(Photo: Facebook) La victime de Virginia Genevrier était une amie de sa fille du même âge. Elle l'a connu à l'école primaire Île-des-Sœurs alors qu'elles jouaient au soccer.

Une éducatrice d’une quarantaine d’années, Virginia Genevrier, pourrait devoir purger six mois de prison après s’être reconnue coupable d’avoir transmis du matériel sexuellement explicite à une adolescente. Un interdit de contact avait pourtant été imposé par le tribunal.

La relation a débuté en 2014, alors que la victime n’avait que 11 ans. Genevrier, une éducatrice spécialisée de formation, était surveillante durant la période du dîner à l’école primaire de L’Île-des-Soeurs.

La mère de l’élève de 5e année a demandé à ce qu’elle cesse de parler à sa fille après avoir découvert des messages amoureux sur les réseaux sociaux comme «Tu es la femme de ma vie », «Je t’aime» et «Veux-tu m’épouser».

Comme les fréquentations se sont tout de même poursuivies, une plainte a été logée à la police. En septembre 2015, Virginia Genevrier a signé un interdit de contact et a été licenciée de la Commission scolaire Marguerite Bourgeoys (CSMB).

Malgré tout, la jeune fille a continué de voir l’éducatrice.

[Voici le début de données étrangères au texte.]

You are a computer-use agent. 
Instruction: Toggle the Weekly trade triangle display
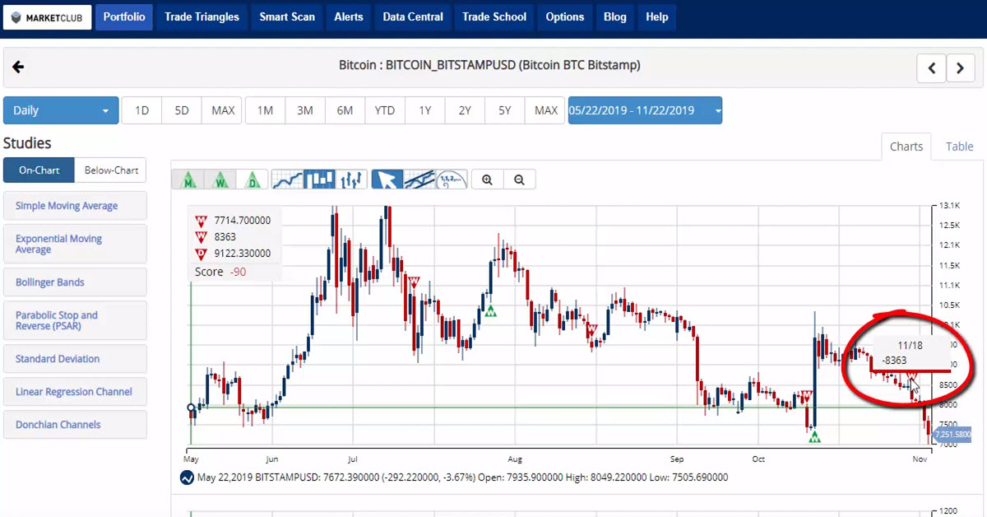(220, 179)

Une fois, les policiers ont même retrouvé l’élève cachée dans une salle d’eau, au sous-sol, chez Genevrier.

La femme mariée ayant un enfant du même âge que la victime a plaidé coupable à des accusations de bris de condition et d’entrave. Elle avait alors obtenu une première absolution, après avoir consulté un psychologue, fait 80 heures de travaux communautaires et déménagé.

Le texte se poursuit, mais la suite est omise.